Cinta KeluArga

agus herman susanto
Chapter #6

HALAMAN YANG TIDAK PERNAH SELESAI

BAB 6

HALAMAN YANG TIDAK PERNAH SELESAI

 

 

Malam di Batu tidak pernah benar-benar jatuh sekaligus. Ia datang pelan, seperti sesuatu yang sudah lama menunggu waktunya, merayap dari sudut-sudut yang tidak terlihat sampai akhirnya seluruh rumah tenggelam dalam cahaya yang redup dan udara yang semakin dingin. Arga duduk di meja yang sama sejak pagi, seolah waktu tidak benar-benar bergerak, hanya berganti bentuk tanpa meninggalkan jejak yang jelas.

Laptop di depannya masih terbuka. Halaman itu tetap kosong, atau setidaknya tampak kosong, meskipun sebenarnya ia sudah berkali-kali mencoba mengisinya dengan sesuatu yang tidak pernah bertahan lebih dari beberapa detik. Kata-kata muncul, lalu hilang, seperti tidak menemukan alasan yang cukup untuk tinggal.

Dari dalam kamar, tidak terdengar batuk malam itu. Ibunya mungkin sudah tidur, atau hanya berbaring dalam diam seperti kebanyakan malam yang ia jalani belakangan ini. Ketika suara itu tidak ada, rumah justru terasa lebih luas, seolah setiap ruang di dalamnya kembali ke ukuran aslinya yang terlalu besar untuk dihuni tanpa banyak kata.

Arga membuka salah satu folder lama, tanpa benar-benar tahu apa yang ingin ia cari. Naskah-naskah yang pernah ia tulis tersimpan di sana, tersusun rapi dengan judul-judul yang dulu terasa penting, seolah masing-masing menyimpan sesuatu yang belum sempat ia buktikan kepada dunia. Ia memilih satu secara acak, membukanya, lalu membaca beberapa paragraf pertama dengan perhatian yang setengah sadar.

Kalimat-kalimat itu tidak buruk. Bahkan, jika ia jujur pada dirinya sendiri, masih ada sesuatu yang terasa utuh di dalamnya. Tapi keutuhan itu seperti milik seseorang yang pernah ia kenal, bukan lagi miliknya sekarang. Ia mengenali cara berpikirnya, mengenali ritme kalimatnya, tetapi tidak lagi sepenuhnya berada di dalamnya.

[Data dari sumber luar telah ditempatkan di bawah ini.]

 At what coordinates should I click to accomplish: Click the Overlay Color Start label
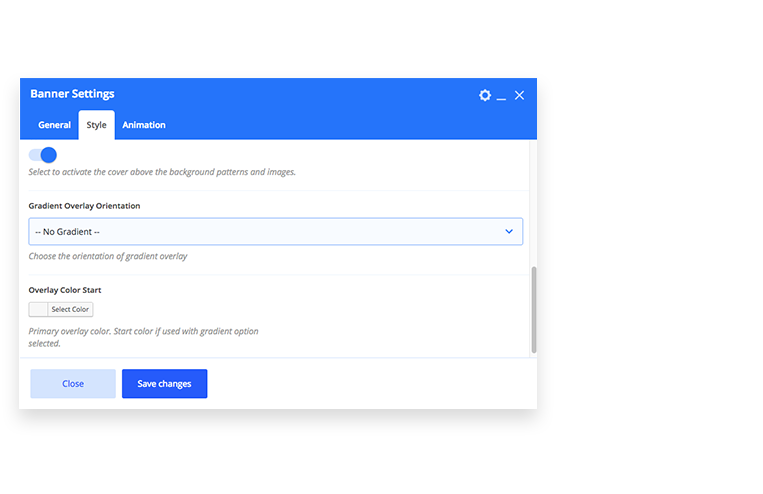pos(65,290)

Ia berpindah ke naskah lain, seolah berharap menemukan sesuatu yang berbeda, sesuatu yang bisa membuatnya berhenti lebih lama. Namun yang ia temukan justru sebaliknya. Ada pola yang berulang, bukan dalam arti yang sederhana, melainkan dalam cara ia mendekati sesuatu. Seolah sejak awal ia selalu bergerak dalam lingkaran yang sama, hanya dengan bentuk yang sedikit berubah.

Arga menutup file itu, lalu membuka yang lain, kemudian menutupnya lagi sebelum sempat membaca sampai selesai. Ada kelelahan yang muncul bukan karena banyaknya hal yang ia lakukan, tetapi karena sesuatu yang terasa tidak pernah benar-benar bergerak maju.

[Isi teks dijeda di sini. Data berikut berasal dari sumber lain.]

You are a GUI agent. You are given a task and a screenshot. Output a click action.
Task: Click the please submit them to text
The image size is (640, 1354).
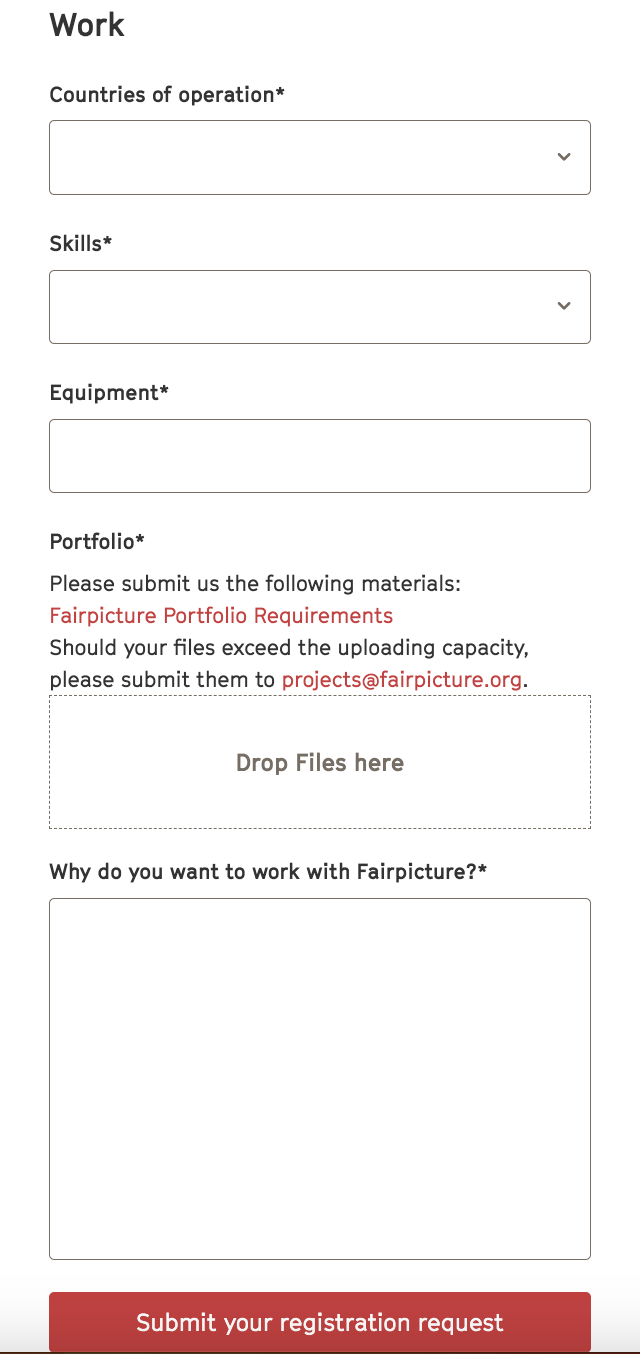pos(162,680)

Ia kembali ke halaman kosong.

Tangannya berada di atas keyboard, tidak bergerak, tetapi juga tidak sepenuhnya diam. Ada dorongan kecil untuk menulis sesuatu, apa pun itu, hanya untuk memastikan bahwa ia masih bisa melakukannya. Ia mulai mengetik, pelan, seperti seseorang yang sedang mencoba mengingat kembali sesuatu yang pernah sangat ia kuasai.